A Chattanooga-based maker of phone amplification equipment unveiled Tuesday a new type of wireless headphones to help hard-of-hearing viewers watch and hear their favorite television shows.
The new TV Listener from Clarity, a division of wearable technology leader Plantronics, has been designed so users can watch television at the volume they need without disturbing others.
Clarity's newest invention, which will be produced by Plantronics, is priced at $179.95. That is more than such TV listening devices now on the market such as TV Ears sell for.
But the TV Listener is designed to be lighter weight, more stylish and better suited for the senior market. The wireless headphones pair with TV and other Bluetooth devices, including tablets and smartphones, so others can watch their favorite show, listen to music or even take a phone call. It's designed with built-in smart sensors that automatically mute the TV or pause music when the headphones are removed.

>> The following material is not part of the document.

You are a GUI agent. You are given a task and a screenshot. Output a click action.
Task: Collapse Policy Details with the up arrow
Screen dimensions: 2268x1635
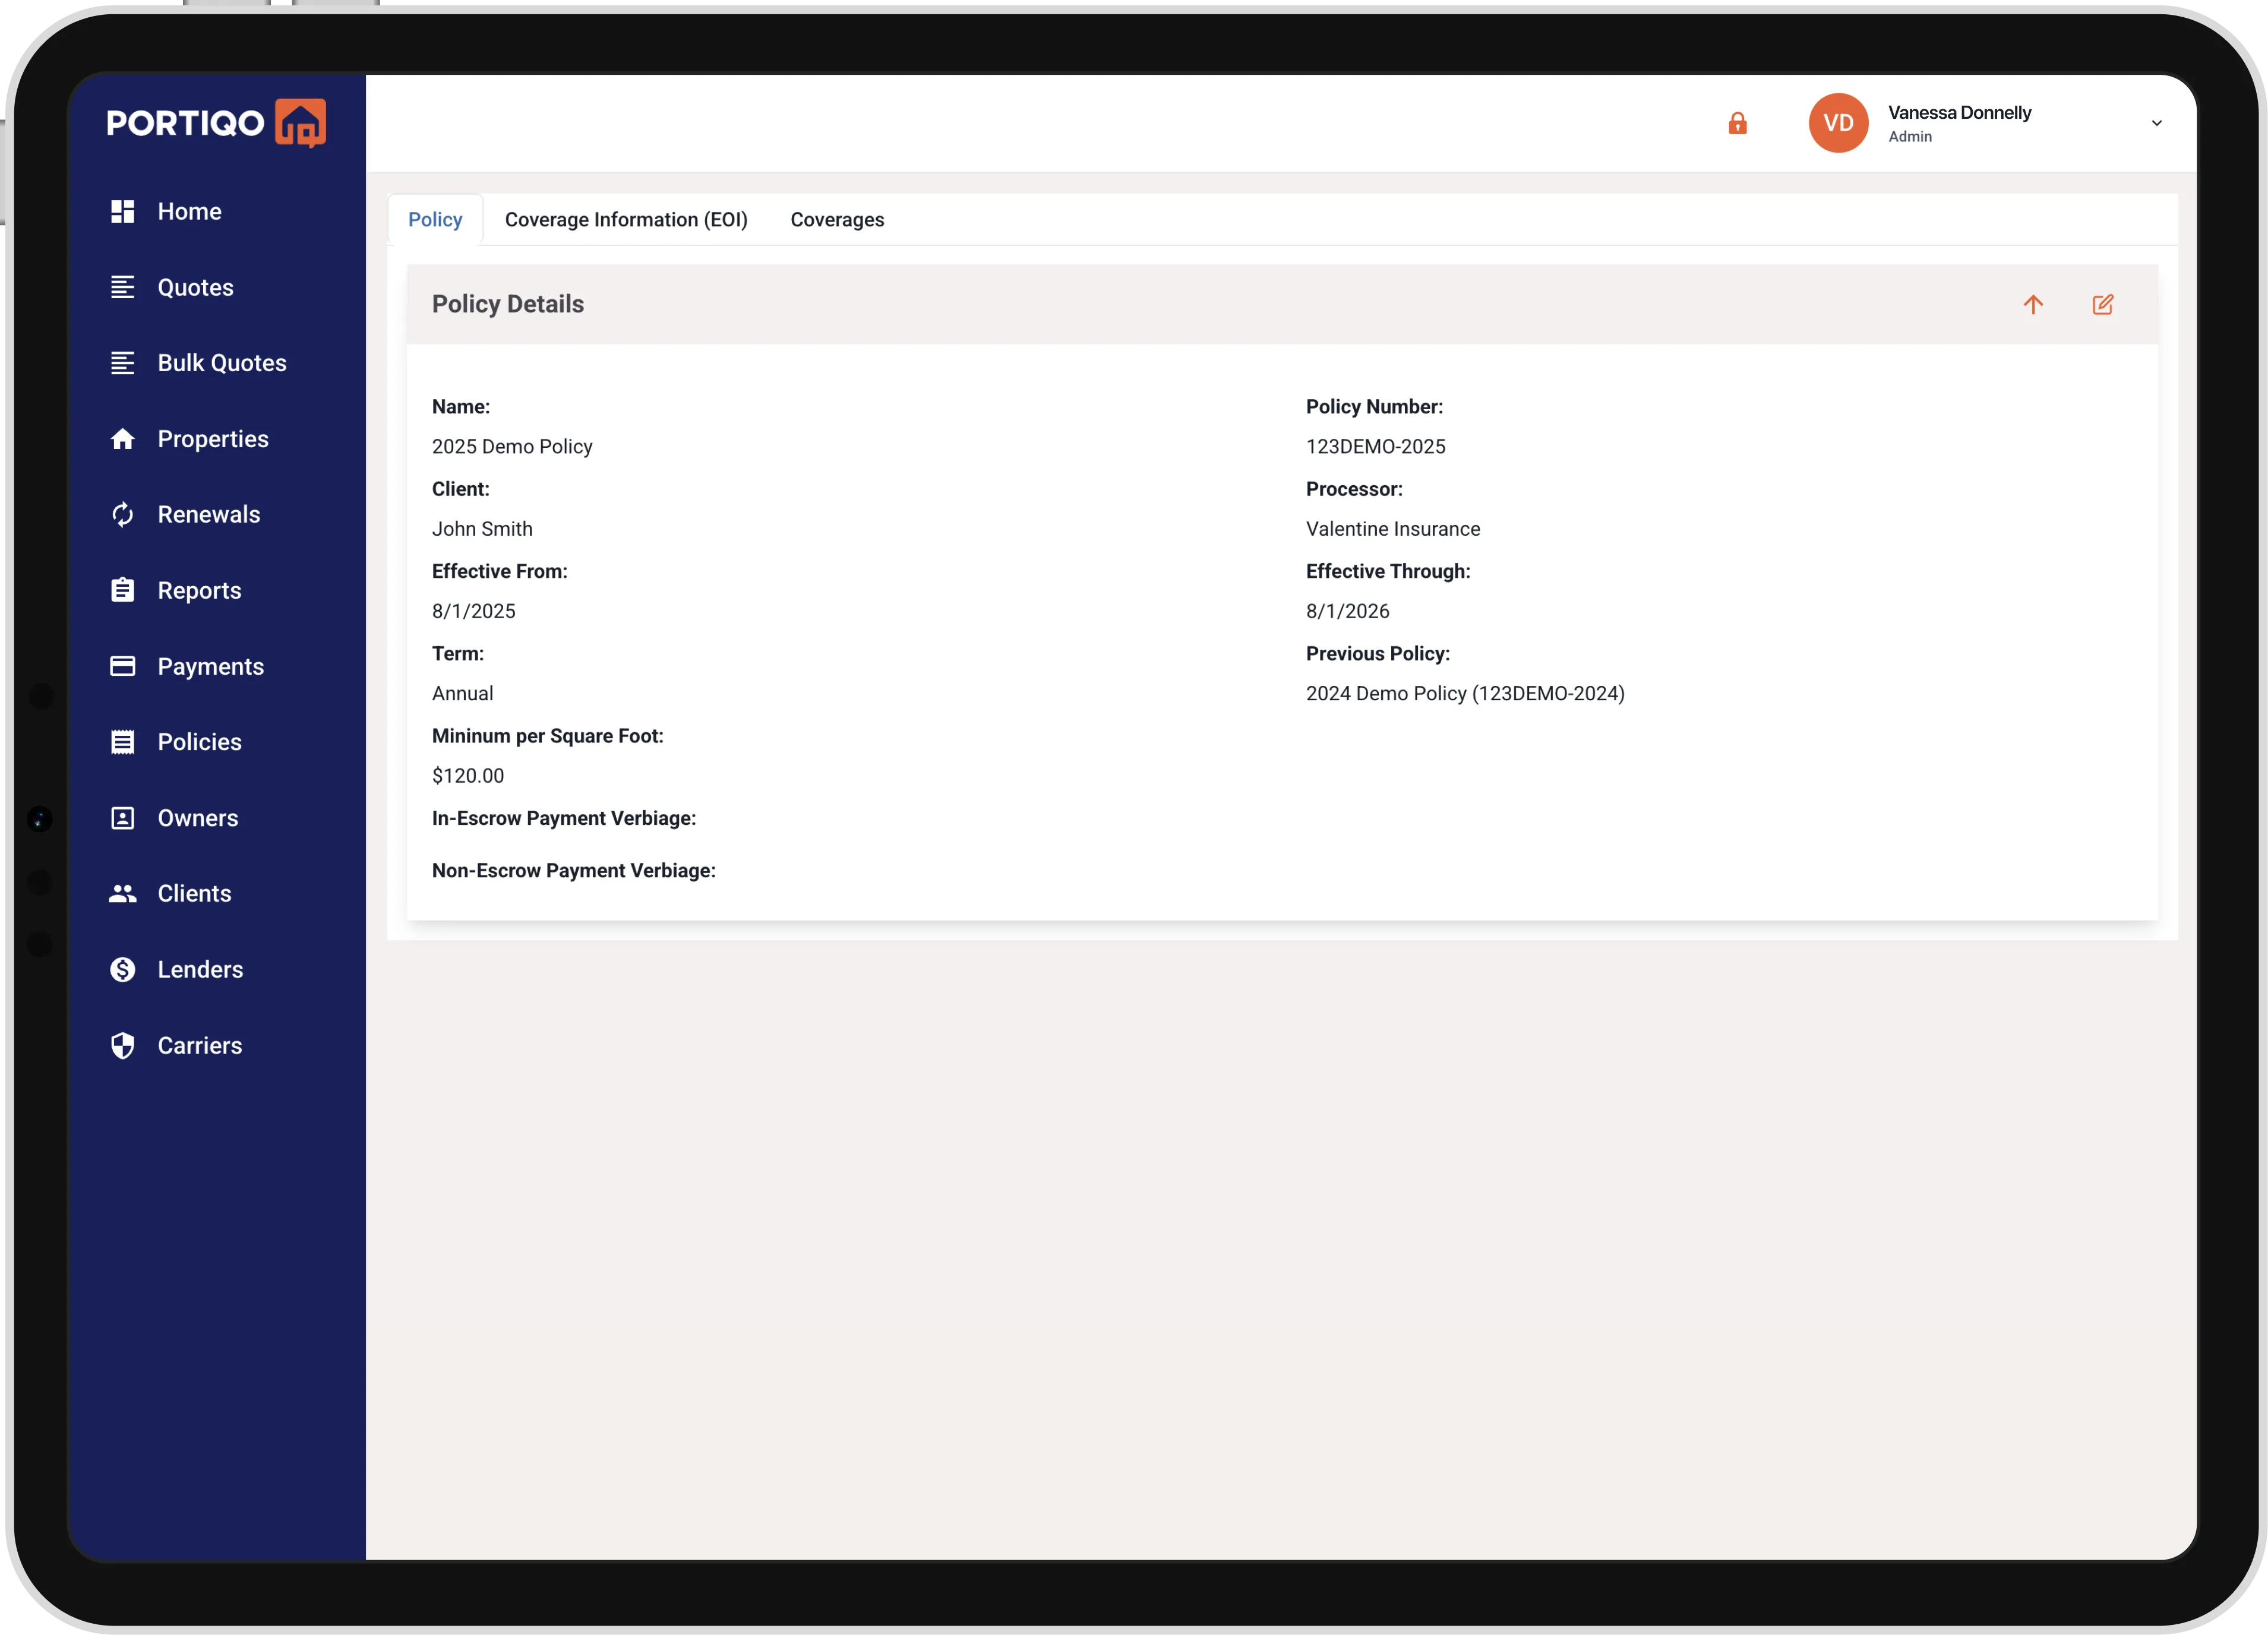(x=2033, y=304)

Voice alerts provide updates on battery life and connection status while also alerting the user to incoming phone calls.
"Maybe it's you or a loved one, but we've all likely had that experience where someone has the TV volume cranked up to a painful level," Clarity President Jamie van den Bergh said. "With the TV Listener, those days are a thing of the past."
Van den Bergh said the pillow-soft memory foam ear pads conform to the ear to improve sound, and the adjustable headband fits naturally so users can wear them longer. Two Bluetooth devices also can be paired at the same time to make it easy to transition between the TV and smartphone.
"While our focus is on helping people with hearing loss, the TV Listener is for anyone who wants a personal listening experience," van den Bergh said.
The TV Listener is now available at www.claritytvlistener.com.
Clarity was formed in 1969 by BellSouth engineer Wesley Walker in Ringgold, Ga., and, after relocating to Chattanooga, was acquired by Plantronics in 1986. The company is one of the largest sellers of amplified telephone and other telecommunications equipment targeted at seniors.